## Task goal
Restating every entry exactly is the whole task.

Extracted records
▼▼▼

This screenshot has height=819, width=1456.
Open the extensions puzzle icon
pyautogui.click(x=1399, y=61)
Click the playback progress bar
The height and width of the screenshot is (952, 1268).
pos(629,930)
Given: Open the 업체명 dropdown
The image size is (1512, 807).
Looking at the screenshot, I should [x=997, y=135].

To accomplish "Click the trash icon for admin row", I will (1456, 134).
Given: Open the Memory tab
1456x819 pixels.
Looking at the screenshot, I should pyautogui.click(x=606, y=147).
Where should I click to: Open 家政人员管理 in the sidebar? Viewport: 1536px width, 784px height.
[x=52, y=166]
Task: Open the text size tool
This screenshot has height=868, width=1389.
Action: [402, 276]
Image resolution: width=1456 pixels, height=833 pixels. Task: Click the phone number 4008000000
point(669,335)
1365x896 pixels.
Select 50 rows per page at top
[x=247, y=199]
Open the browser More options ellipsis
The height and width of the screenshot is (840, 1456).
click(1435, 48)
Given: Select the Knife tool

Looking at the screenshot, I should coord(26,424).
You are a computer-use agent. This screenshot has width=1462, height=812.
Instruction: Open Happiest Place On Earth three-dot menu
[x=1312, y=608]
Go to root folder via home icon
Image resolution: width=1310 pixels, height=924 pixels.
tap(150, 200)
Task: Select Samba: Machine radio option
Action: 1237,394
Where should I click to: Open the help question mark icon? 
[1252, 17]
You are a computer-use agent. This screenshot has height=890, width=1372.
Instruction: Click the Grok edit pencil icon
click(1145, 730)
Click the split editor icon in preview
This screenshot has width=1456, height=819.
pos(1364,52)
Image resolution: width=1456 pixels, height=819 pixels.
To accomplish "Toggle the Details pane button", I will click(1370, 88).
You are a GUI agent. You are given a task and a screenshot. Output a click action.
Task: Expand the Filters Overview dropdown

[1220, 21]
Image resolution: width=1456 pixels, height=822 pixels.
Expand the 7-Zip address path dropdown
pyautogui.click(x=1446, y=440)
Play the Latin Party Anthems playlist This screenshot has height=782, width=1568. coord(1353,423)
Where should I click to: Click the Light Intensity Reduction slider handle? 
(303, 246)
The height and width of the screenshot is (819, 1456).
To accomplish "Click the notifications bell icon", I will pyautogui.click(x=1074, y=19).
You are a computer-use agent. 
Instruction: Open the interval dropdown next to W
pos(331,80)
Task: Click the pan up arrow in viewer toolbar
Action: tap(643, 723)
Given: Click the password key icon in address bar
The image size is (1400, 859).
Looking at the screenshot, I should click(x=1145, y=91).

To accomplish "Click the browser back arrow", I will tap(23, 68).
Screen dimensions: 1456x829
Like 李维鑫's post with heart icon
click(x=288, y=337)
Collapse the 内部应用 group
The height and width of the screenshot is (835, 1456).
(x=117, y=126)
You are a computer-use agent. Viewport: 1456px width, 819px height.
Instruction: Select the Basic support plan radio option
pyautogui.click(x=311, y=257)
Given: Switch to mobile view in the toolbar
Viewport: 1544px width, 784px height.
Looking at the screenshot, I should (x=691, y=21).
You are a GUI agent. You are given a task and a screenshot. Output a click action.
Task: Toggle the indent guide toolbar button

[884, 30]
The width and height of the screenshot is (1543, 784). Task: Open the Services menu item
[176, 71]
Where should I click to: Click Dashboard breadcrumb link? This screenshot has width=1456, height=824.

▲▲▲

## Solution to this problem
This screenshot has height=819, width=1456.
Open the extensions puzzle icon
pyautogui.click(x=1399, y=61)
Click the playback progress bar
The height and width of the screenshot is (952, 1268).
pos(629,930)
Given: Open the 업체명 dropdown
The image size is (1512, 807).
Looking at the screenshot, I should [x=997, y=135].

To accomplish "Click the trash icon for admin row", I will (1456, 134).
Given: Open the Memory tab
1456x819 pixels.
Looking at the screenshot, I should pyautogui.click(x=606, y=147).
Where should I click to: Open 家政人员管理 in the sidebar? Viewport: 1536px width, 784px height.
[x=52, y=166]
Task: Open the text size tool
This screenshot has height=868, width=1389.
Action: [402, 276]
Image resolution: width=1456 pixels, height=833 pixels. Task: Click the phone number 4008000000
point(669,335)
1365x896 pixels.
Select 50 rows per page at top
[x=247, y=199]
Open the browser More options ellipsis
The height and width of the screenshot is (840, 1456).
click(1435, 48)
Given: Select the Knife tool

Looking at the screenshot, I should coord(26,424).
You are a computer-use agent. This screenshot has width=1462, height=812.
Instruction: Open Happiest Place On Earth three-dot menu
[x=1312, y=608]
Go to root folder via home icon
Image resolution: width=1310 pixels, height=924 pixels.
tap(150, 200)
Task: Select Samba: Machine radio option
Action: 1237,394
Where should I click to: Open the help question mark icon? 
[1252, 17]
You are a computer-use agent. This screenshot has height=890, width=1372.
Instruction: Click the Grok edit pencil icon
click(1145, 730)
Click the split editor icon in preview
This screenshot has width=1456, height=819.
pos(1364,52)
Image resolution: width=1456 pixels, height=819 pixels.
To accomplish "Toggle the Details pane button", I will click(1370, 88).
You are a GUI agent. You are given a task and a screenshot. Output a click action.
Task: Expand the Filters Overview dropdown

[1220, 21]
Image resolution: width=1456 pixels, height=822 pixels.
Expand the 7-Zip address path dropdown
pyautogui.click(x=1446, y=440)
Play the Latin Party Anthems playlist This screenshot has height=782, width=1568. coord(1353,423)
Where should I click to: Click the Light Intensity Reduction slider handle? 
(303, 246)
The height and width of the screenshot is (819, 1456).
To accomplish "Click the notifications bell icon", I will pyautogui.click(x=1074, y=19).
You are a computer-use agent. 
Instruction: Open the interval dropdown next to W
pos(331,80)
Task: Click the pan up arrow in viewer toolbar
Action: tap(643, 723)
Given: Click the password key icon in address bar
The image size is (1400, 859).
Looking at the screenshot, I should click(x=1145, y=91).

To accomplish "Click the browser back arrow", I will tap(23, 68).
Screen dimensions: 1456x829
Like 李维鑫's post with heart icon
click(x=288, y=337)
Collapse the 内部应用 group
The height and width of the screenshot is (835, 1456).
(x=117, y=126)
You are a computer-use agent. Viewport: 1456px width, 819px height.
Instruction: Select the Basic support plan radio option
pyautogui.click(x=311, y=257)
Given: Switch to mobile view in the toolbar
Viewport: 1544px width, 784px height.
Looking at the screenshot, I should (x=691, y=21).
You are a GUI agent. You are given a task and a screenshot. Output a click action.
Task: Toggle the indent guide toolbar button

[884, 30]
The width and height of the screenshot is (1543, 784). Task: Open the Services menu item
[176, 71]
Where should I click to: Click Dashboard breadcrumb link? This screenshot has width=1456, height=824.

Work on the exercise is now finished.